Together with Mark van der Gaag & Wim Veling, my PhD-supervisors, we saw the advantage VR could offer these clients. We see many of them becoming socially isolated and lonely, and this avoidance behavior makes sense if you are having paranoid thoughts and if you expect other people are going to hurt you. In cognitive behavioral therapy, you can explore and test these expectations both in the therapy room and in real life. But try to imagine how hard it must be to go outside if you expect to be killed! Would you take the risk? Many of our clients feel the risk is too great for them. Virtual reality brings social environments such as a supermarket or public transportation into the session, so clients can take part in psychological exercises in the privacy and safety of the therapy room. In addition, the virtual environments can be tailored to the therapeutic needs of the individual client. The therapist can manipulate stimuli in each virtual environment, like how many people are in the scene, whether they are male of female, are nice or hostile, and more.
What kind of results have you received from your treatments?
We found that the effect of the virtual reality therapy is gradually integrated into the daily life of the client. They became much less paranoid and anxious during social situations, which we measure with ‘PsyMate’, an app that allows for multiple real-life measurements. Recently we completed a large randomized controlled trial with seven mental health care centers, and expect the scientific results to be published soon!
Has there ever been a moment where you’ve seen a drastic change in a patient thanks to VR treatments?
Quite a few actually. For example, there was a client who, after the treatment, went on a big theater stage to perform! Even if you have never suffered from paranoid thoughts, that would be quite scary for many people. Another example is from a client who had stopped using public transportation for many years. At the beginning of each session, we ask if anything special happened since we last met, and the client said “no.” Halfway through the session, he casually mentions a bus trip he made! He had semi-forgotten he was afraid of this: after 20 trips on the virtual bus, this was just not such a big deal for him anymore.

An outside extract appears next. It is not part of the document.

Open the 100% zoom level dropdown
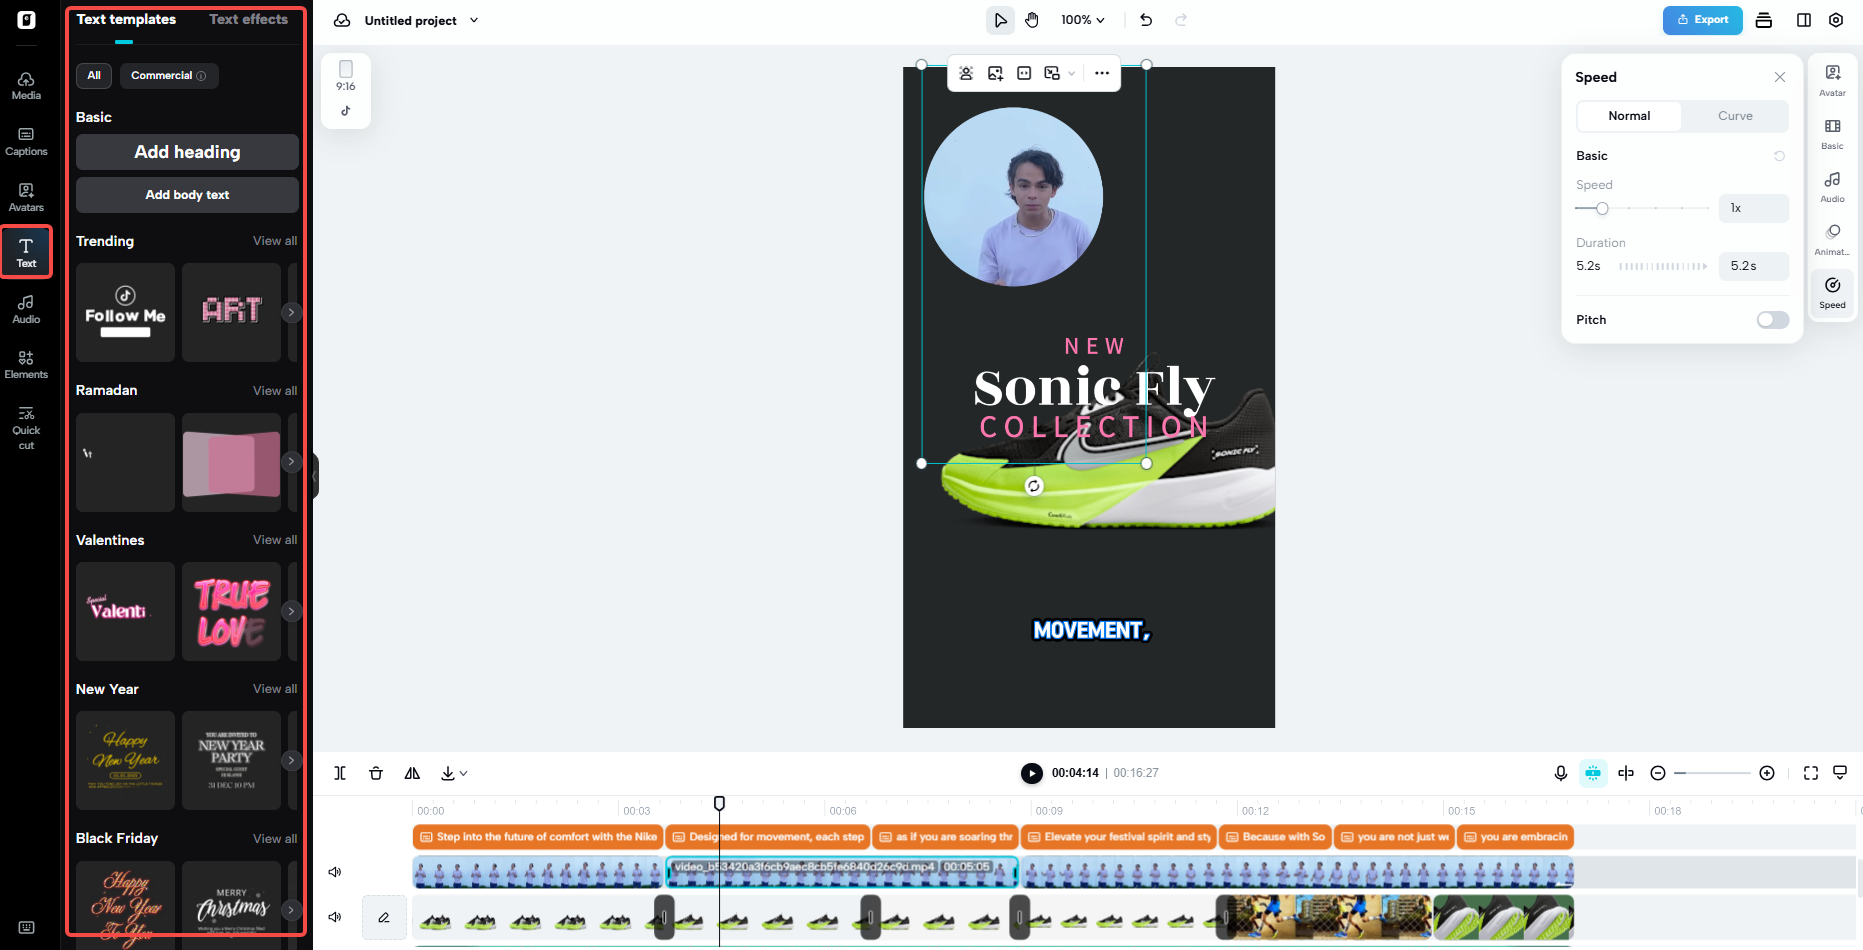 tap(1083, 19)
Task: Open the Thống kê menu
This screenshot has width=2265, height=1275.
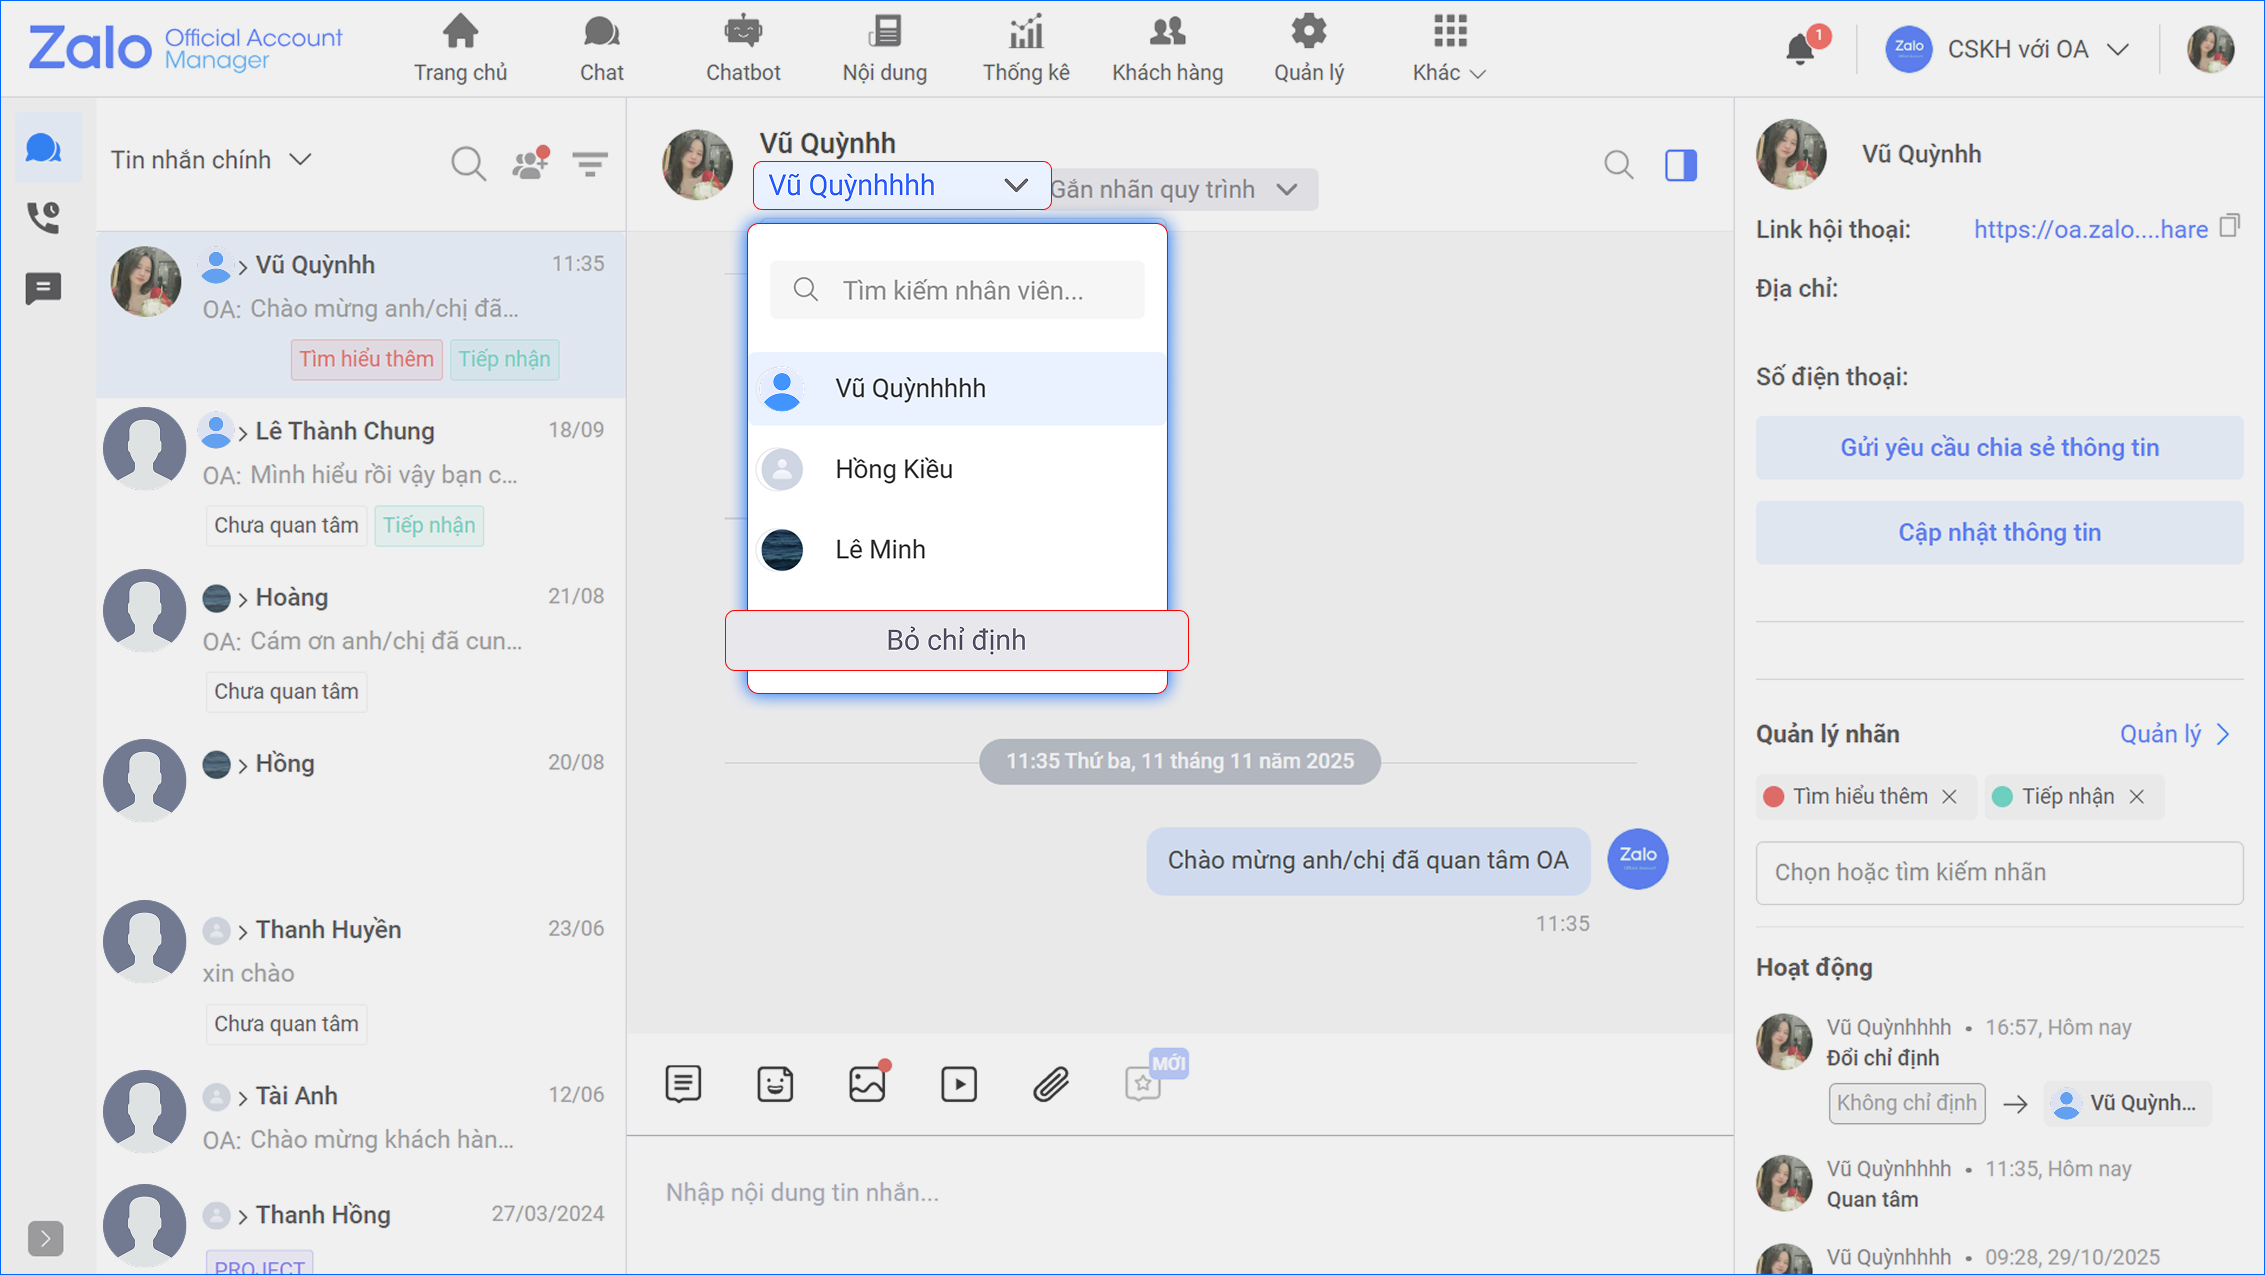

How are you expanding or planning to further enhance your VR treatments in the future?
We are now able to bring real life situations into the therapy room with interactive virtual environments. A very interesting development is 360 cameras becoming more affordable. While a 360-degree film doesn’t give us the many tailored options the virtual environments have, they might complement each other. If clients are able to do psychological exercises in their own home with 360 videos on their smartphone, this is likely to boost the treatment effect. We know in general the higher the frequency with which people are able to practice psychological exercises, the better the treatment effect will be.
Where do you think the future of virtual reality in health care is heading?
I think virtual reality will close the gap between the therapy room and the real life day-to-day situations a client encounters. It will also lower the therapy threshold to start therapy, which many people find scary as they know they are expected to do anxiety provoking exercises. There’s already twenty years of scientific research on virtual reality therapy available, and now VR technology has finally become cheap enough to be able to use it in a clinical practice.
Are you a fan of VR in your personal life? If so, what VR platforms do you use? (Oculus, Vive, Gear VR etc.)
I want a VR platform at home! Lucky for me I am married to a computer programmer and gamer, so he agrees that we totally need one. After the summer holidays, he will build a computer specifically to be strong enough for VR. We are getting either the Oculus or the Vive, but we are not quite sure which one yet.
What mobile VR apps can you recommend?
The YouTube app has many VR channels and videos I often use. ‘Dreams of Dalí’ is one of my favorites there. If I give presentations, I often put people in one of the VR roller coaster apps right at the start! They feel their own body react to the virtual experience. That saves me a lot of time having to convince people that, even though it is ‘not real’, it still works.